6. If something doesn't feel safe, cancel your plans
No matter how excited you were to see a particular person or group of people, Dr. Oken's rule is simple: "If you have to question it, cancel." This means that if you or someone in your pod experiences symptoms or has reason to believe they may have been exposed to coronavirus, cancel any plans to be in a shared area - because it's so much better to be safe be as sorry.

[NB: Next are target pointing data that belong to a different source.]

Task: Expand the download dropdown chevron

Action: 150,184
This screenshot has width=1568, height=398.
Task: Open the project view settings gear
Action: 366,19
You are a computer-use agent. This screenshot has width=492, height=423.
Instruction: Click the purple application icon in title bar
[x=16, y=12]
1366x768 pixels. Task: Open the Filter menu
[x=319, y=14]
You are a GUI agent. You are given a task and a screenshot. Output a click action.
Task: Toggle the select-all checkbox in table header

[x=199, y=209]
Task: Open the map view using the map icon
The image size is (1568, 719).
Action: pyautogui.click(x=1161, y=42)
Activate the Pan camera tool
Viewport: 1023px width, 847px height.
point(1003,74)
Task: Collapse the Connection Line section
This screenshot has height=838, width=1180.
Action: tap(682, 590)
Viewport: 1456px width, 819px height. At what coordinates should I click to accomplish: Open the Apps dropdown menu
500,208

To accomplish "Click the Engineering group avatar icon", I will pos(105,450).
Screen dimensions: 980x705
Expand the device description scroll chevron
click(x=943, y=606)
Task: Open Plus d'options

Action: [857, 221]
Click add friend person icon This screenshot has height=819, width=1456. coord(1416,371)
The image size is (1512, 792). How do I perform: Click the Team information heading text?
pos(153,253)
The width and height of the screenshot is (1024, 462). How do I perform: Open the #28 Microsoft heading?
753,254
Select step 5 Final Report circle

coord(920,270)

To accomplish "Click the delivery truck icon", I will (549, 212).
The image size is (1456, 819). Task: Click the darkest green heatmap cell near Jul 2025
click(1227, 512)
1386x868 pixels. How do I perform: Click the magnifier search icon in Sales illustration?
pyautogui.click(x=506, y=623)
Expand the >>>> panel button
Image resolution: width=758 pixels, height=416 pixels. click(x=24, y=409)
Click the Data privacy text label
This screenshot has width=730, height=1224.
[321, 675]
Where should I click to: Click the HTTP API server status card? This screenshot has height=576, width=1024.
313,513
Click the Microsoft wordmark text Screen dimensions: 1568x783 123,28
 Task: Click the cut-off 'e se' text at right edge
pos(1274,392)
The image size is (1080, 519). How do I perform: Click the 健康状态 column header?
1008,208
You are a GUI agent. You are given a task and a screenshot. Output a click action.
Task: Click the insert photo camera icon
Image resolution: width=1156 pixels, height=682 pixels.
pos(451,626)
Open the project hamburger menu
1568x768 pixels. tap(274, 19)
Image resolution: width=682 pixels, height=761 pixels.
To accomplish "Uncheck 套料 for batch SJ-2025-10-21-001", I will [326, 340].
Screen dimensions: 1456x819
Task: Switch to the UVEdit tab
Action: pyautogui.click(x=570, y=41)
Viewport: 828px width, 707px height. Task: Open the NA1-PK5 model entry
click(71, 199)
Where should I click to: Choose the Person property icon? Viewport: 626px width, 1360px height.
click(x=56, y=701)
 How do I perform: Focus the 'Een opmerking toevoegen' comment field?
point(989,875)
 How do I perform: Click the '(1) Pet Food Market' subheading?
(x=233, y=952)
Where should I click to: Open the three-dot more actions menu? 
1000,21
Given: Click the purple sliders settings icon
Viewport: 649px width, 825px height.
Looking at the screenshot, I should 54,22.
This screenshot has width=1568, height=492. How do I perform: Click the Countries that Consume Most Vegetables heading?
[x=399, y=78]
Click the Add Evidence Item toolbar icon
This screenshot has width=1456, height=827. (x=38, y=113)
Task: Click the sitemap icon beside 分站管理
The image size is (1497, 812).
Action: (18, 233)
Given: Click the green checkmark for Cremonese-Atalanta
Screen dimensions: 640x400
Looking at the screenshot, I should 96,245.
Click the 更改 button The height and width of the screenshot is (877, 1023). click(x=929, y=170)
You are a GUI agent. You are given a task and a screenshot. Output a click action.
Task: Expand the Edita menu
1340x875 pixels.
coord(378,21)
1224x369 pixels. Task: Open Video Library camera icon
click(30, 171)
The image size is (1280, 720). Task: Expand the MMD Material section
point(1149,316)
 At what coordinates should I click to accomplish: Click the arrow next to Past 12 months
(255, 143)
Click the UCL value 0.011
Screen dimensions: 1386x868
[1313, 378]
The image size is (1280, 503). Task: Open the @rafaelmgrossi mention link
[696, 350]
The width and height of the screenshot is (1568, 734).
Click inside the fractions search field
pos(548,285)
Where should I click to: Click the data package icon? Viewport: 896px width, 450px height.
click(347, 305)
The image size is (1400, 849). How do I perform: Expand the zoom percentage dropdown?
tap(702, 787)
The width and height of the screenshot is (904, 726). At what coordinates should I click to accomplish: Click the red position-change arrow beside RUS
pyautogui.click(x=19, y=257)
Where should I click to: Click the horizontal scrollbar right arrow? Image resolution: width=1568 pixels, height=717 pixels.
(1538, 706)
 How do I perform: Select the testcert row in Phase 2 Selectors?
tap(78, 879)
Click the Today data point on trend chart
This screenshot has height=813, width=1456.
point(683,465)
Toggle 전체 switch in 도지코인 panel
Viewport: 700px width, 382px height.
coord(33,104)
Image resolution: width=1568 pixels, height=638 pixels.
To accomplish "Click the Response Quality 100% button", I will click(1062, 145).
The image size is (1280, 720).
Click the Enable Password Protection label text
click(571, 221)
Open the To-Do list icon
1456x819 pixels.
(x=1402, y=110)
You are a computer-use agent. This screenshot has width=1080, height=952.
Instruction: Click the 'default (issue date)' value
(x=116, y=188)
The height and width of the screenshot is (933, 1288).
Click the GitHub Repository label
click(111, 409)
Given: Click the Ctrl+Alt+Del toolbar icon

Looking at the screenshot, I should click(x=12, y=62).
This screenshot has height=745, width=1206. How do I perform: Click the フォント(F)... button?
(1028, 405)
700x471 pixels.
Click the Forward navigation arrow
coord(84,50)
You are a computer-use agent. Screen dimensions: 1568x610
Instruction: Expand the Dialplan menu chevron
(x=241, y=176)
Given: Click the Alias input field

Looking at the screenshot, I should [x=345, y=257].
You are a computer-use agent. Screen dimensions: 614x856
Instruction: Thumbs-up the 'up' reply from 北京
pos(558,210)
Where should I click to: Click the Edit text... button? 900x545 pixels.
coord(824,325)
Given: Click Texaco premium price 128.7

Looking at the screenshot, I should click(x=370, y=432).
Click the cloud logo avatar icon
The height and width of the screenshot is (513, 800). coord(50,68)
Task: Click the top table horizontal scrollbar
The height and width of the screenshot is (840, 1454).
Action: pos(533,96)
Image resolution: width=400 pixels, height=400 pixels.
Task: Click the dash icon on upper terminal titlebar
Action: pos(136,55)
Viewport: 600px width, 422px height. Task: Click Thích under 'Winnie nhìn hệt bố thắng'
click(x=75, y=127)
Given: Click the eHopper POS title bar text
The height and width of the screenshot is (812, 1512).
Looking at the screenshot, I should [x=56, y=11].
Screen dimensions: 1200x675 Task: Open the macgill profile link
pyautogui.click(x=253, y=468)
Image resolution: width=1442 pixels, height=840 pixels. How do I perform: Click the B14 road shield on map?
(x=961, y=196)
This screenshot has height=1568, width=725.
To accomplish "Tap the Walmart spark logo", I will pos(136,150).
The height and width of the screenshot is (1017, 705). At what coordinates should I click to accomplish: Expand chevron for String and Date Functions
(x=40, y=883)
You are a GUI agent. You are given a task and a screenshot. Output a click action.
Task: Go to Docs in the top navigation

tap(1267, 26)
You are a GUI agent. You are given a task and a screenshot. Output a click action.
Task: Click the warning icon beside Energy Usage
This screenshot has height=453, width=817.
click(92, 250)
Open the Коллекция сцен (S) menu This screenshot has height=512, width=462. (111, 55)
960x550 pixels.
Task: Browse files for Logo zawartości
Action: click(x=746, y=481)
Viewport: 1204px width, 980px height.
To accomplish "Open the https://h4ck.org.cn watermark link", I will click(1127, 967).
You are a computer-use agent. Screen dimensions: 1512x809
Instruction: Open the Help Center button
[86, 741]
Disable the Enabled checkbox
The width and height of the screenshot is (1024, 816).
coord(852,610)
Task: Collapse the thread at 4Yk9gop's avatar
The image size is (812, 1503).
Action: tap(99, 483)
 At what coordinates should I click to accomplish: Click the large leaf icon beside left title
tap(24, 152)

This does not mean that you will no longer be able to see your pod in the future, just that you should hold back until you can all be more certain that no one has contracted or been exposed to coronavirus.
7. Only get tested if you have "real" exposure
As tests have become more accessible across the country, opinions have varied as to when and how often people should be tested. As more tests become available, some may believe that regular testing is good practice to make sure you are not unwittingly spreading the virus and to be more secure when planning to hang out with others. Dr. However, Oken cautions against being tested unless you have "real exposure," which means you have reasonable grounds to believe that you have been exposed to coronavirus. His reasoning is that testing at a health clinic or other testing site puts you in an environment where you are more likely to be exposed to positive people. He also adds, "You are using a consumable (the test) that is still, to some extent, in short supply."
The advice of Dr. Oken complies with current guidelines from the Centers for Disease Control and Prevention, which not everyone should be tested for. The CDC recommends people who should include: "People with symptoms of a coronavirus, people who have had close contact (within 6 feet of an infected person) with someone with confirmed coronavirus for at least 15 minutes, and people who have been asked or asked referred to to get tests from your health care provider or local or state health department. "
It's also important to remember that a negative coronavirus test result is not your ticket to life without restrictions when tested. A negative test result only tells you that you are (likely) not infected with coronavirus, but that doesn't change your chances of getting it if you don't take safe precautions. If tested too soon after infection, there is a good chance a false negative test will be performed. Some research has shown that the incubation period can be up to 14 days. So if you think you may have been exposed to the virus, the best thing to do is to self-isolate and wait at least five to six days to get tested - unless you have symptoms and need medical help beforehand.
So while everyone has choices to make for themselves, don't forget that we are still in a pandemic. Taking security precautions can keep yourself and everyone around you safe.